I hate rehashing the bad blood between Travis and me. Frankly it is all so embarrassing to me as a law enforcement officer, but lives are at stake so I let out a big breath and explain. “Seven years ago I got a call from the Waterloo Police Department. An officer there said he had Travis in custody for drunk driving. Travis gave him my name, told him I was a police officer, said I would vouch for him, come bail him out.” I rub my eyes at the memory. I felt nothing at the time. Not one iota of pity or sadness for the state of my brother’s life. Just a dull resignation. He would never change. “I told the officer that I could not and would not bail my brother out.”

“That’s it?” Swain asks unsatisfied. “He threatened your family over a DUI?”

“No, there’s more. After I hung up the phone with the officer and he told Travis he was out of luck, Travis freaked out. Punched the officer in the nose, broke his nose, went for his sidearm, ended up tearing some tendons in the officer’s hand. Travis ended up being charged with a slew of crimes and has spent the past seven years in prison. Got out last November.”

Swain shrugs. “So he said something in anger seven years ago. He called you from jail pissed off. Not unusual.”

“I got that call last week.”

“We’ll check on it,” Chief McKinney says, nodding toward Aaron, who writes something down in his notebook.

“I still think you’re making a big mistake, but let’s say it is Tim or my brother or whoever, what do you want me to do?”

The men look at one another. But no one speaks.

“Well?” I lift up my arms in defeat. “Do you want me to call him? Already tried it, no answer. Do you want me to get on the bullhorn and try to reason with him from out here? I will be happy to do it. I need a little direction here, guys.”

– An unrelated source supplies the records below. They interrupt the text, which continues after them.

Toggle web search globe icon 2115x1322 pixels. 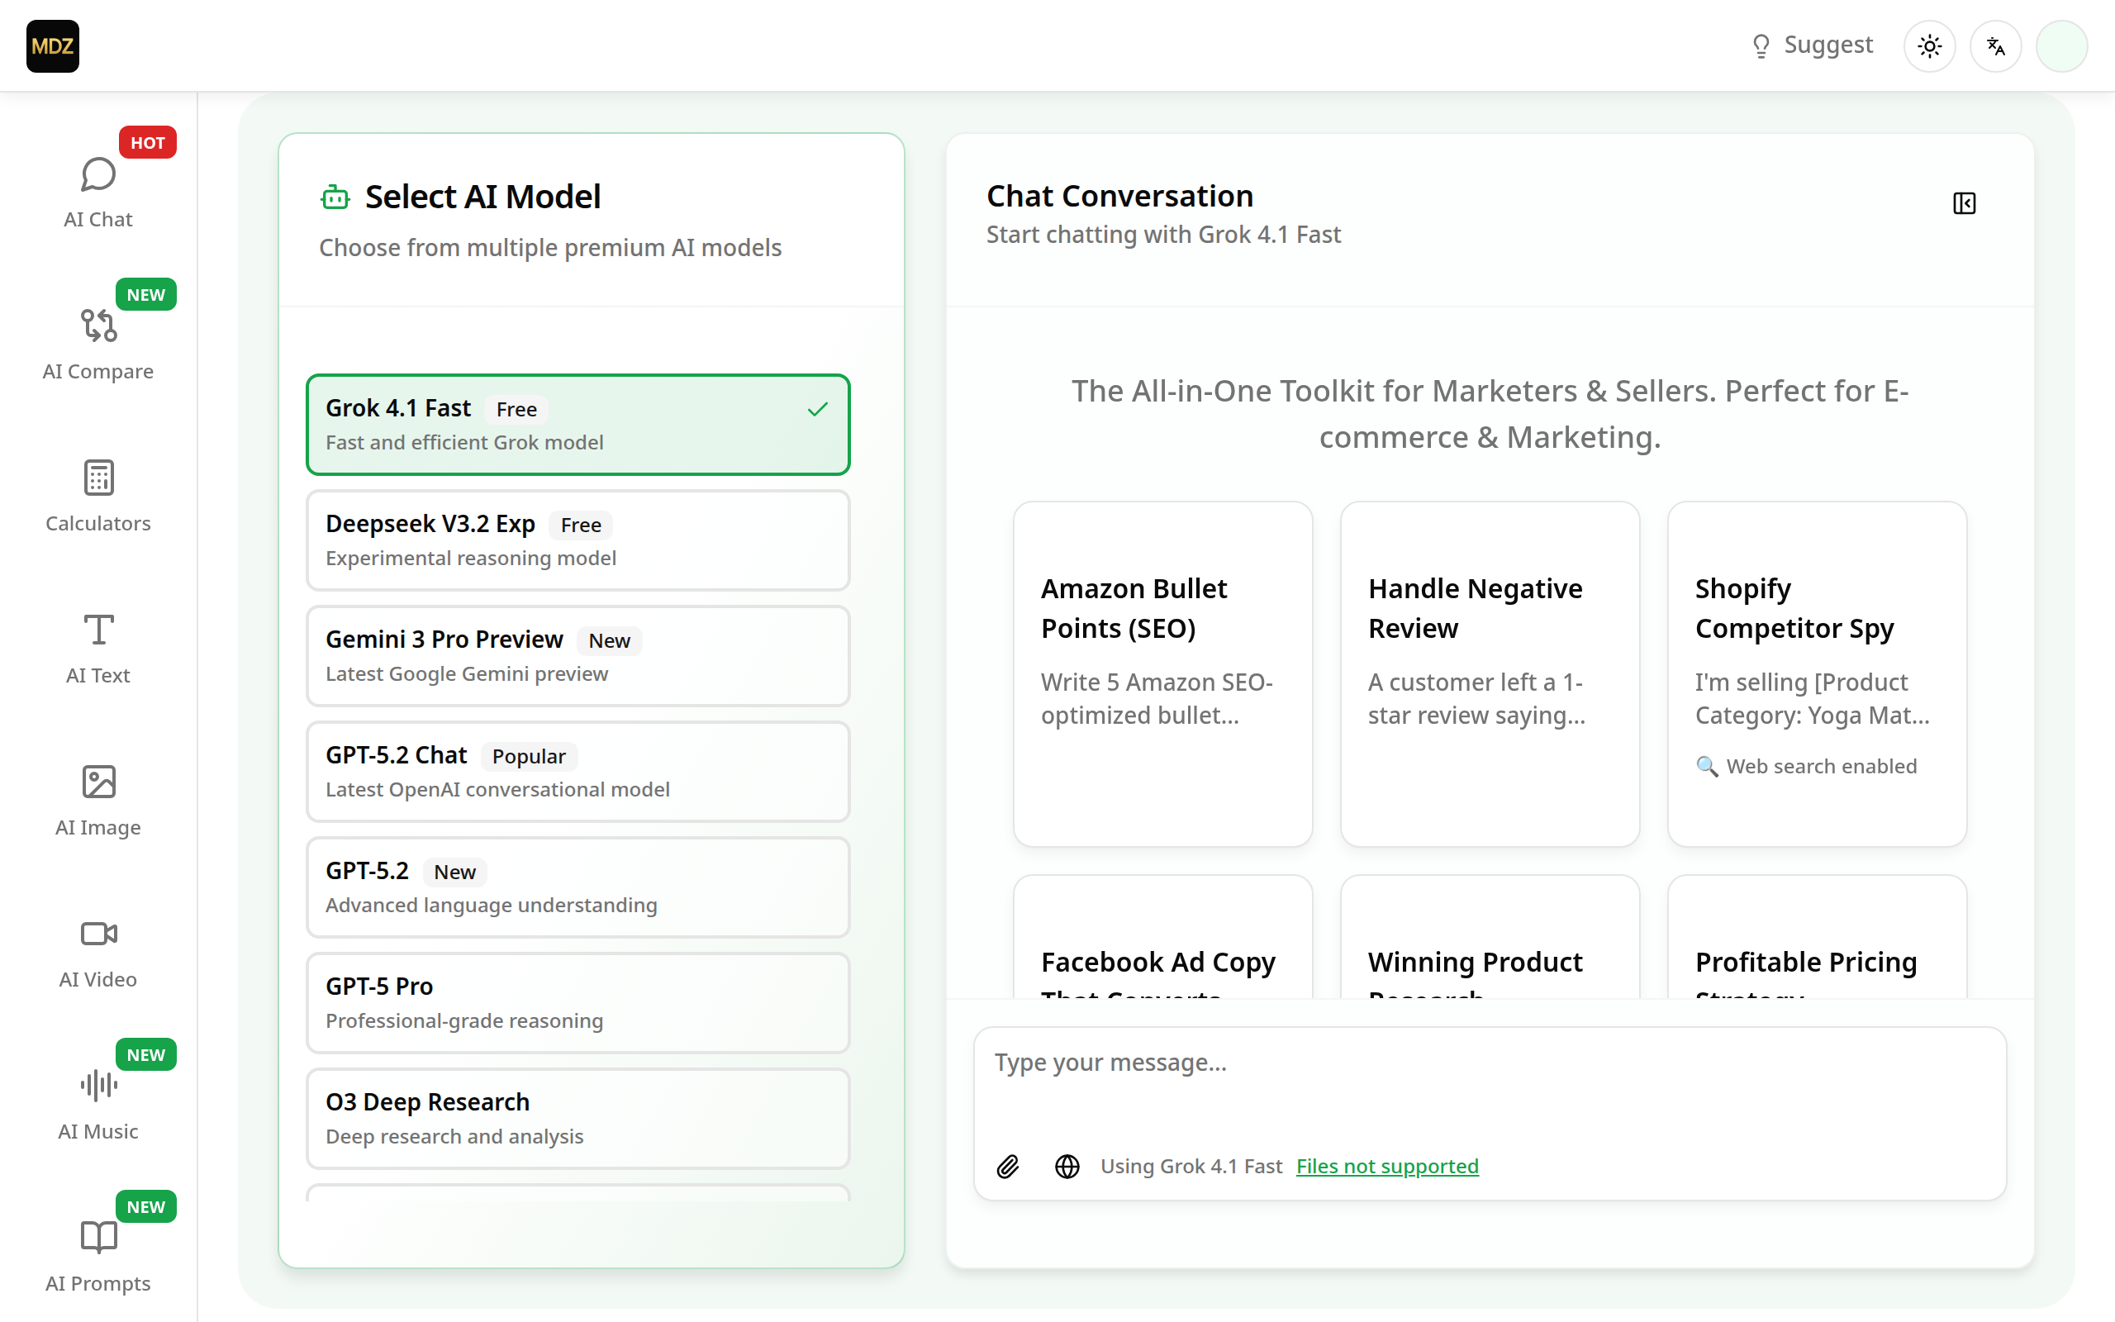(x=1067, y=1166)
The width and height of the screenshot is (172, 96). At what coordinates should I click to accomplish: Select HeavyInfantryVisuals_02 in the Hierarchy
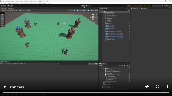115,35
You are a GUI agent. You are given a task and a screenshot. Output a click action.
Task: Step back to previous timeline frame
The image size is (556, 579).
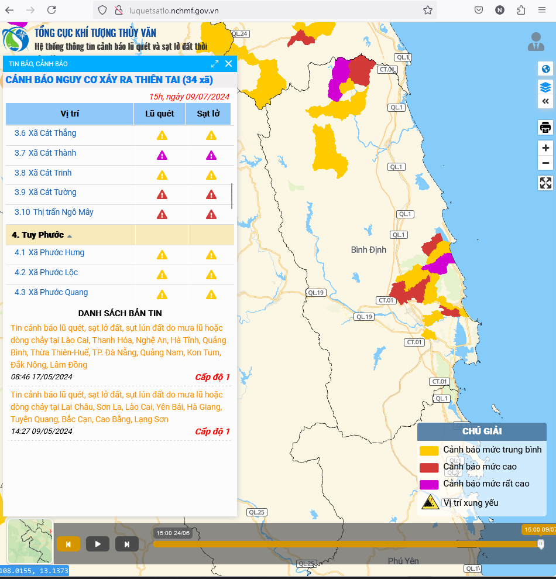68,544
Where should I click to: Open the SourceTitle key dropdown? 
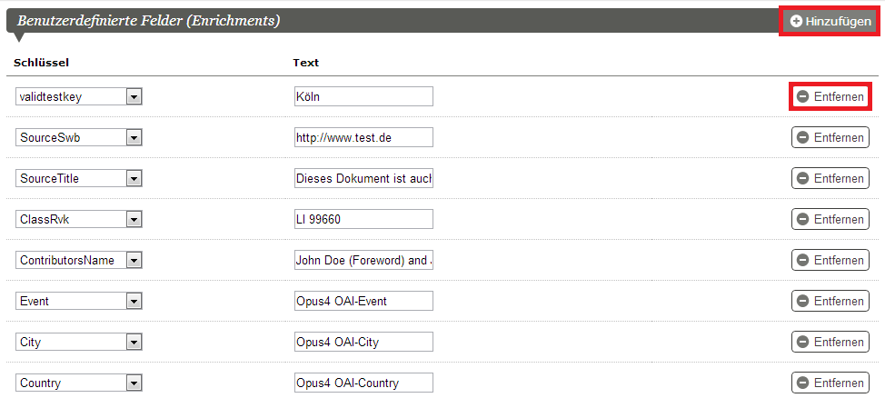pos(79,178)
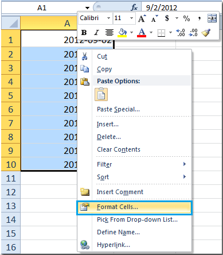Toggle Bold formatting in the mini toolbar
Screen dimensions: 223x255
84,33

“He wants to see you,” the chief says in a tired voice.

“Fine, I’ll go in there. No problem,” I say, standing, but the men remain seated, still looking unsettled. I glare especially hard at Aaron, who hasn’t said a word yet.

“It isn’t protocol,” Samora says, “to send an officer who hasn’t been trained in tactical operations into a building.”

“Right, I get that,” I agree, “but I am an officer, I’ve started my tac training and if it gets those kids out of the school safely, I don’t understand what the issue is.”

“The issue is we’ve got six available officers here that will make up our makeshift little rapid response team and their lives are on the line once they enter that building,” Swain says harshly. “We need to make sure every single officer that goes in there knows what they are doing.”

“But if I go in there on my own, find out what he wants, then no other officers get hurt. Whoever it is,” I say, glancing at Chief McKinney, “won’t feel threatened by me. I’m just one person.”

“I don’t like it,” the chief says, getting up to pour himself another cup of coffee from a thermos sitting atop the counter. “No shots have been fired. There are no reports of injuries. The lockdown plan says we fall back and wait. I don’t want to go in there and force the situation.”

“So we have to wait for someone to get shot or hurt before we can move?” I ask. “I can see that for a typical situation, but obviously whoever is in there has a beef with me, not with anyone in the school.”

“We don’t know that for sure,” Chief McKinney says, handing me a cup of steaming coffee. “We just know that he wants to talk to you.”

“I think she’s right,” Samora says. “Maybe she’ll be able to talk him down.”

“Or get herself killed,” Swain counters. “I don’t like this at all.”

“How did he contact you?” I ask.

“A different cell phone,” Swain says. “Belongs to a kid named Colton Finn, a seventh grader. We think he went into all the classrooms and collected as many cell phones as he could.”

“I figured as much.” I nod. “That makes sense. First he knocks out all the landlines and then takes all the cells he can…. Limits communication with the outside world.”

There’s a knock on the RV door and Officer Jarrow pokes his head in. “Hey, Chief, I’ve got a Cal Oliver here who says his wife called him from the school. He’s pretty upset. You want to talk to him?”

“Absolutely,” the chief says. “Let him in.”